▸ **QUOTED PASSAGE**:
※ ※ ※
Command-line utility for easy scraping of HTML documents
Project description
==================================
screp, easy command-line scrapping
==================================
What is screp?
==============
**screp** is a command line utility that provides easy and flexible scrapping of HTML documents. It
works by finding a set of *anchors* (specified using a CSS selector) and then extracting information
relative to those anchors, optionally post processing it using a set of standard operations. For each
anchor it outputs a record formatted according to one of the supported formats (CSV, JSON or
general).
Invoking screp
==============
**screp** is invoked using the following syntax:
$ screp [OPTION] FORMAT_SPEC PRIMARY_SELECTOR [FILES]
where:
* FORMAT_SPEC is a format specification, one of:
- *-c CSV_FORMAT_SPEC*, formats each record as a comma-separated-values row
- *-j JSON_FORMAT_SPEC*, formats each record as a JSON object and the whole output as a list of
JSON objects
- *-f GENERAL_FORMAT_SPEC*, formats each record according to a general format where computed
values are substituted to their specifications (similar to bash parameter substitution)
* PRIMARY_SELECTOR is a CSS selector that specifies the *primary anchor*, as detailed below
* FILE can be either a local file or an absolute URL; if no FILEs are specified the standard input
is read
How does screp work?
====================
**screp** tries to automate many of the steps taken when writing your own scrapper, steps like:
* fetching the HTML documents, if necessary
* parsing HTML
* locating areas of interest in the DOM of the document
* locating interesting information around those areas
* simple processing of these pieces of information
* formatting of the information
* outputting the information
To use screp, you need to take a series of steps:
* tell screp where to take the HTML documents; it works with multiple documents, from sources such
as the web, the local file-system or STDIN
* define the *primary anchor* using a CSS selector: these are elements through which you access
records of interest in the HTML documents
* specify the output format; this implies specifying:
- *terms*, which are string computed relative to the anchors
- how these terms are combined to produce a record; currently screp supports three methods of
specifying formats:
- CSV
- JSON
- general format
* optionally, you can also define *secondary anchors*, which are elements computed relative to the
*primary anchor* that can be used to define *terms* in a more succinct way
Defining terms
==============
A *term* has the following format::
anchor.accessor.accessor.accessor|filter|filter|filter
In other words, a term is an anchor(primary or secondary) followed by zero or more accessors
followed by zero or more filters.
*Accessors* and *filters* (also collectively called *actions*) are functions that take the output
value of the last function (or the anchor, if this is the first action) and output another value. In
other words, they form a pipeline. Accessors act on DOM elements and sets (actually ordered lists)
of elements, whereas filters act on strings. Each action has an in_type and an out_type. For a term
to be correctly defined the out_type of an action needs to match the in_type of the following
action.
The supported types are: 'string', 'element', 'element_set'.
Actions can have zero or more parameters. When the action takes parameters it is specified as a
function::
action(parameter1, parameter2, parameter3)
※ ※ ※
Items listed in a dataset
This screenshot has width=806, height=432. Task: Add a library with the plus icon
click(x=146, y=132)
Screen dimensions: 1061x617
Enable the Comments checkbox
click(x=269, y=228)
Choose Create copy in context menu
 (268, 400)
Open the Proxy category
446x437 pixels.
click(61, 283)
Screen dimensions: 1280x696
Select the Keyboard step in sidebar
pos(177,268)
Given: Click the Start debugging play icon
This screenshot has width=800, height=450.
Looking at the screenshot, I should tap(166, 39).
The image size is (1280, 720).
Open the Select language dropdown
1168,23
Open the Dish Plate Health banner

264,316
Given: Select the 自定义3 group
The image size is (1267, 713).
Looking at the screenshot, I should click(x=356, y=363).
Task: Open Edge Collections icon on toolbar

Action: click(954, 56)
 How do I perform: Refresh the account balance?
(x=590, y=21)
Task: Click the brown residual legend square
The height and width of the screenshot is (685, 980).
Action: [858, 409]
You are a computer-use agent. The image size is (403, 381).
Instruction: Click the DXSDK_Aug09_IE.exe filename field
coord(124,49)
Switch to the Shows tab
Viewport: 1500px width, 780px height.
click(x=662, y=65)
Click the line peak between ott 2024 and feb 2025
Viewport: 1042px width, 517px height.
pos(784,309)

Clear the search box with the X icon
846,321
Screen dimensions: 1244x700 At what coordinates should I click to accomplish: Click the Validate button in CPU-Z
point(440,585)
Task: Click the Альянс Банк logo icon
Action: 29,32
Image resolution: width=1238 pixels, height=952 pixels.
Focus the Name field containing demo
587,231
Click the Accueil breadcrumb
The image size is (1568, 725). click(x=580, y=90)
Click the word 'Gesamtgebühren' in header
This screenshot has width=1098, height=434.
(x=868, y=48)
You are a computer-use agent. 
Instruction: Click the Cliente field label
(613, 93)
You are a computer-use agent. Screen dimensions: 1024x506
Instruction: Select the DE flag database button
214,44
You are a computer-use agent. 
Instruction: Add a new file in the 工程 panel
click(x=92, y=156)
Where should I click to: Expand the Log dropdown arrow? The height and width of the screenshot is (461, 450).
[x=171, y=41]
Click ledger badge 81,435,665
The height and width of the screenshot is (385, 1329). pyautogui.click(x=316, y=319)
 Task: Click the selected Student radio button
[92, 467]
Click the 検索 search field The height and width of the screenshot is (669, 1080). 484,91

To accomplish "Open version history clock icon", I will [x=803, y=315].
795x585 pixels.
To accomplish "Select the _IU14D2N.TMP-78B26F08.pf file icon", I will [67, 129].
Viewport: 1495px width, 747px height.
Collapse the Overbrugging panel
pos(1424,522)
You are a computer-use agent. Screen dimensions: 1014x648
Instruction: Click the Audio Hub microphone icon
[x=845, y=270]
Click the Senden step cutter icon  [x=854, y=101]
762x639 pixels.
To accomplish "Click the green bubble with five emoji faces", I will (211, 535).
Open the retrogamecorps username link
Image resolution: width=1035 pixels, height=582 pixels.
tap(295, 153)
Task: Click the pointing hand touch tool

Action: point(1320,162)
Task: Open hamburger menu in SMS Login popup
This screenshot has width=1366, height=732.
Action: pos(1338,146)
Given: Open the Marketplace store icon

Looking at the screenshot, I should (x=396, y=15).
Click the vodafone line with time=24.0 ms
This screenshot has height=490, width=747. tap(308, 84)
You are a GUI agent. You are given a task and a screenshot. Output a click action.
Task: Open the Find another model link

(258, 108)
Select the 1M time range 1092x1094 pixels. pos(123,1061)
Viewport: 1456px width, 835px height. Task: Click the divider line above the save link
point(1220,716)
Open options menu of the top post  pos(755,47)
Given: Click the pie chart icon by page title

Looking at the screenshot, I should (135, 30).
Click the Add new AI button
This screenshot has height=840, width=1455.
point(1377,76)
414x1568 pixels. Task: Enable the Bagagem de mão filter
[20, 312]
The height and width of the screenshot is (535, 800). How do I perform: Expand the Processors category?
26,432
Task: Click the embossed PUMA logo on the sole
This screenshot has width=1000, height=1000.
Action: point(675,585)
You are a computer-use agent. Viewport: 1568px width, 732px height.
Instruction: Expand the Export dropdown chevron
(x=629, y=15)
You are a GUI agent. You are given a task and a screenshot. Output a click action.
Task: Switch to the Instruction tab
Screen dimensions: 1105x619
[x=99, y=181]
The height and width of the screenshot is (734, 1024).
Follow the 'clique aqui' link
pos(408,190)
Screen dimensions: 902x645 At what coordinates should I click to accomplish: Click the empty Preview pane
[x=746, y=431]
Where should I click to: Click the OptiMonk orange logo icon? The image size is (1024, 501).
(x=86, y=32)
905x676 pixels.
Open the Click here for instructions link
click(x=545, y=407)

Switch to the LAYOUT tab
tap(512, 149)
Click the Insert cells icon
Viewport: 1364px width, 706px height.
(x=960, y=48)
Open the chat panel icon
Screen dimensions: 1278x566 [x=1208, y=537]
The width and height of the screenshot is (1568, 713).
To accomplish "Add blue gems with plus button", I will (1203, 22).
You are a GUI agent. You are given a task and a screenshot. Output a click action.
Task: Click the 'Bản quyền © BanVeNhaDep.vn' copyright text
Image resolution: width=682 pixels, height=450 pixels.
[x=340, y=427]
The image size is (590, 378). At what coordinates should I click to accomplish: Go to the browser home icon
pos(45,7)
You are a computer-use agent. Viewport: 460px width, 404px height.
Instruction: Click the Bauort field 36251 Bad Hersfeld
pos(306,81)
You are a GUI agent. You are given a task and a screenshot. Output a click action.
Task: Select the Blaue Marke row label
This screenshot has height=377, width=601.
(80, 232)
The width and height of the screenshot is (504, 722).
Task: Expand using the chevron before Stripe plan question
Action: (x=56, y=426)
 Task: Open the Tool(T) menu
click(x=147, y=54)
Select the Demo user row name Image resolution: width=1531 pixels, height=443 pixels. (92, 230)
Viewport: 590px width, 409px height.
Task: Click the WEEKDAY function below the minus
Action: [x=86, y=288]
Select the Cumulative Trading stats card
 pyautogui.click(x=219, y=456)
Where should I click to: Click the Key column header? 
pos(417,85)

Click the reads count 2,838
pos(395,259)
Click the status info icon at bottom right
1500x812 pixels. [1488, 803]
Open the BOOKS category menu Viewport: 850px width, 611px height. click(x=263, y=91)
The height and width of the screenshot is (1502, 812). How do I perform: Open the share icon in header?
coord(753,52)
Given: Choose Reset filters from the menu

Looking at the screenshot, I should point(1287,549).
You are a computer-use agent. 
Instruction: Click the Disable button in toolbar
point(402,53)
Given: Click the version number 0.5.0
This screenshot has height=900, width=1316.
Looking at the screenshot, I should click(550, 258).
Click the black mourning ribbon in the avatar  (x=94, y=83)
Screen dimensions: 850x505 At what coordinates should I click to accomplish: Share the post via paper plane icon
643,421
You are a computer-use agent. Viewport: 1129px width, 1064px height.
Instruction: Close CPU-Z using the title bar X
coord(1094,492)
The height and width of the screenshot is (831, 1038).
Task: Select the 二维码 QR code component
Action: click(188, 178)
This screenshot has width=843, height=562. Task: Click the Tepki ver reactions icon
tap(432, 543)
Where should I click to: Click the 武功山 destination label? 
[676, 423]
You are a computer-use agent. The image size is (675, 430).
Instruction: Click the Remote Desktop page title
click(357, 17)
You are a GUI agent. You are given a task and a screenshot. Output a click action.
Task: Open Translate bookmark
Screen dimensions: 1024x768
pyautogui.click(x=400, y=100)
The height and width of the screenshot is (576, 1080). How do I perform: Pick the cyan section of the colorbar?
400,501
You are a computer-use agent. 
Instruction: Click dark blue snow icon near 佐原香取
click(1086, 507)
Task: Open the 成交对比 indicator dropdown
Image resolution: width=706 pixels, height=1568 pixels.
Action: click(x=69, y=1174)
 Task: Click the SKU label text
※ ※ ※
▸ **ACTIVITIES**:
1. What supported types does the screp project description list?
2. Write out the passage of the screp project description between "The supported types" and "action(parameter1, parameter2, parameter3)", inclusive, without any changes.

▸ **RESULTS FOR EACH TASK**:
1. The supported types are 'string', 'element' and 'element_set'.

2.
The supported types are: 'string', 'element', 'element_set'.
Actions can have zero or more parameters. When the action takes parameters it is specified as a
function::
action(parameter1, parameter2, parameter3)